[Exercise task 1] Reproduce the listing word for word, starting with the line containing "You are a computer-use agent. The" and continuing through the listing's final line.
═════ Reading text ═════
5 6.5 A Structural Classification of Bias (pp. 69-73)

Causal diagrams allow us to classify different types of bias based on graph structure.

5.1 Confounding

Definition 2 (Confounding (DAG Definition)) Confounding occurs when there exists a backdoor path from treatment $A$ to outcome $Y$:

A backdoor path is a path from $A$ to $Y$ that: 1. Starts with an arrow pointing into $A$ (i.e., $\cdot \rightarrow A$) 2. Does not pass through any descendants of $A$

Example:

L → A → Y
L → Y

The path $A \leftarrow L \rightarrow Y$ is a backdoor path (it starts with an arrow into $A$). Therefore, $L$ is a confounder.

Why “backdoor”?

The term “backdoor path” refers to paths that go into the back of $A$ (against the arrow). These paths allow non-causal association to flow from $A$ to $Y$ via common causes.

Contrast with causal paths: Causal paths follow arrows in the forward direction ($A \rightarrow \cdots \rightarrow Y$).

Confounding = open backdoor paths: If backdoor paths are open (not blocked), the association between $A$ and $Y$ reflects both causal and non-causal (confounded) pathways.

5.2 The Backdoor Criterion

Definition 3 (Backdoor Criterion) A set of variables $L$ satisfies the backdoor criterion for the effect of $A$ on $Y$ if:

No variable in $L$ is a descendant of $A$
$L$ blocks all backdoor paths from $A$ to $Y$

If $L$ satisfies the backdoor criterion, adjusting for $L$ eliminates confounding.

Example 4 (Backdoor Criterion Example) Diagram:

U → L → A → Y
      L → Y

Backdoor paths from $A$ to $Y$:

$A \leftarrow L \rightarrow Y$

Does $L$ satisfy the backdoor criterion? 1. $L$ is not a descendant of $A$ ✓ 2. $L$ blocks the backdoor path $A \leftarrow L \rightarrow Y$ ✓

Yes! Adjusting for $L$ is sufficient to identify the causal effect.
═════ Data for this task ═════
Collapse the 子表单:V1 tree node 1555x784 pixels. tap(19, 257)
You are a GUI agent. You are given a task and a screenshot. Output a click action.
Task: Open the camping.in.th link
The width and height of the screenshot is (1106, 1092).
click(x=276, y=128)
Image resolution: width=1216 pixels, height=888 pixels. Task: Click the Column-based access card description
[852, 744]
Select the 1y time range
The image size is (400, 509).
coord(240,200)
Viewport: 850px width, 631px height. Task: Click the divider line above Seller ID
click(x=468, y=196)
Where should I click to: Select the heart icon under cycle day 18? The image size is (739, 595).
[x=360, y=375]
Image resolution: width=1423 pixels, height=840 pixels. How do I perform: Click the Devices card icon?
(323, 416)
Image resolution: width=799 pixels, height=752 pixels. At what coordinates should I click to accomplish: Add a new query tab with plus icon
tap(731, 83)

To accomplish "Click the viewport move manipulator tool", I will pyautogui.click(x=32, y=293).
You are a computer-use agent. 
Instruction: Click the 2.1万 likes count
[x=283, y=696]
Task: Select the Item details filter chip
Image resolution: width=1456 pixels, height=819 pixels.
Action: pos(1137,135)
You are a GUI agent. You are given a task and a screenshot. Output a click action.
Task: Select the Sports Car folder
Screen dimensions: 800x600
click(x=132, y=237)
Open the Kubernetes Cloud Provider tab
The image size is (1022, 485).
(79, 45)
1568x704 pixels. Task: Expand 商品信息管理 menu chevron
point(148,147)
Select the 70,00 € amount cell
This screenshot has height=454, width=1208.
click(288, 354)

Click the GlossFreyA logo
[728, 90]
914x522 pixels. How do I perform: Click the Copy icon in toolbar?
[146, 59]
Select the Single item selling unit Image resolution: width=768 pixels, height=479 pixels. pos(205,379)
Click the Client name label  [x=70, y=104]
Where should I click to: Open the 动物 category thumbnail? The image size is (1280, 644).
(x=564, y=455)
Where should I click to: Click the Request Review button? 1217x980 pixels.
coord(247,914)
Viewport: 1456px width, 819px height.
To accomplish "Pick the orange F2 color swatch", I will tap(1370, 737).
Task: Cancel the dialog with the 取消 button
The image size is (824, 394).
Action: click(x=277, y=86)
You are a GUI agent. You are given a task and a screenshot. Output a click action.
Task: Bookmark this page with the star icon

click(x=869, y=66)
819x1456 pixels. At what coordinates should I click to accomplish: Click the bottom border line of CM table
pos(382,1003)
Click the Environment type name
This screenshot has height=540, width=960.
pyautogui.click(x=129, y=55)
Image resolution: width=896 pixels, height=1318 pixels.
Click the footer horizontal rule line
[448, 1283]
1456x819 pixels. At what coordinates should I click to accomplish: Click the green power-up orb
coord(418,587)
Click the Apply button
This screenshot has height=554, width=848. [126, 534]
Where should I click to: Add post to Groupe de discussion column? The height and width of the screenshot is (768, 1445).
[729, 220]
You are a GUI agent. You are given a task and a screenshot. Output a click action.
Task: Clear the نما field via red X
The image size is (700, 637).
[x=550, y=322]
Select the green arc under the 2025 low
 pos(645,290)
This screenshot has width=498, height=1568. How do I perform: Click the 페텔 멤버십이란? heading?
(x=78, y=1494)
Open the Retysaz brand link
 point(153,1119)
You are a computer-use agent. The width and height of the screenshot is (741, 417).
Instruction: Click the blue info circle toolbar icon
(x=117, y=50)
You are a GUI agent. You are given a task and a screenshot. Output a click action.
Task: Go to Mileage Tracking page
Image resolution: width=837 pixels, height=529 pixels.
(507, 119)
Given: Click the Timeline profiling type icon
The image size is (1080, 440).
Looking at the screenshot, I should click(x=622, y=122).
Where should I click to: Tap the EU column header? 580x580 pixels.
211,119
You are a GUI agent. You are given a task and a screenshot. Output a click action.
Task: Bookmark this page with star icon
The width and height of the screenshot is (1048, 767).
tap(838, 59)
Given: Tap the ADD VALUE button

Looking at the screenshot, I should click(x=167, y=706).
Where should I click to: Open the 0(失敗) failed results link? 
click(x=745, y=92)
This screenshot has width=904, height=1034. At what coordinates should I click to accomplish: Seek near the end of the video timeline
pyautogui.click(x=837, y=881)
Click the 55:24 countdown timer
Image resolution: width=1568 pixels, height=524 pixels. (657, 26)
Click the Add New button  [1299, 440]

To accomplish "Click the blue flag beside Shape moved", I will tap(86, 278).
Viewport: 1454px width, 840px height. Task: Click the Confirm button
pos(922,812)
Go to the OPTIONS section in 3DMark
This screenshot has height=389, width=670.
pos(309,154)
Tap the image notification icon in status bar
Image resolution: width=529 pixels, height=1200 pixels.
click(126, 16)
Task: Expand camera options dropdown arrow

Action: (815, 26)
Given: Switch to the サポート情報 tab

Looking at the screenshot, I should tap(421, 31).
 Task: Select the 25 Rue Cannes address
═════
[Exercise task 2] List every arrow in the diagram of Example 4 in the bias text.

[Solution 1]
You are a computer-use agent. The width and height of the screenshot is (741, 417).
Instruction: Click the blue info circle toolbar icon
(x=117, y=50)
You are a GUI agent. You are given a task and a screenshot. Output a click action.
Task: Go to Mileage Tracking page
Image resolution: width=837 pixels, height=529 pixels.
(507, 119)
Given: Click the Timeline profiling type icon
The image size is (1080, 440).
Looking at the screenshot, I should click(x=622, y=122).
Where should I click to: Tap the EU column header? 580x580 pixels.
211,119
You are a GUI agent. You are given a task and a screenshot. Output a click action.
Task: Bookmark this page with star icon
The width and height of the screenshot is (1048, 767).
tap(838, 59)
Given: Tap the ADD VALUE button

Looking at the screenshot, I should click(x=167, y=706).
Where should I click to: Open the 0(失敗) failed results link? 
click(x=745, y=92)
This screenshot has width=904, height=1034. At what coordinates should I click to accomplish: Seek near the end of the video timeline
pyautogui.click(x=837, y=881)
Click the 55:24 countdown timer
Image resolution: width=1568 pixels, height=524 pixels. (657, 26)
Click the Add New button  [1299, 440]

To accomplish "Click the blue flag beside Shape moved", I will tap(86, 278).
Viewport: 1454px width, 840px height. Task: Click the Confirm button
pos(922,812)
Go to the OPTIONS section in 3DMark
This screenshot has height=389, width=670.
pos(309,154)
Tap the image notification icon in status bar
Image resolution: width=529 pixels, height=1200 pixels.
click(126, 16)
Task: Expand camera options dropdown arrow

Action: (815, 26)
Given: Switch to the サポート情報 tab

Looking at the screenshot, I should tap(421, 31).
 Task: Select the 25 Rue Cannes address

[Solution 2]
U → L
L → A
A → Y
L → Y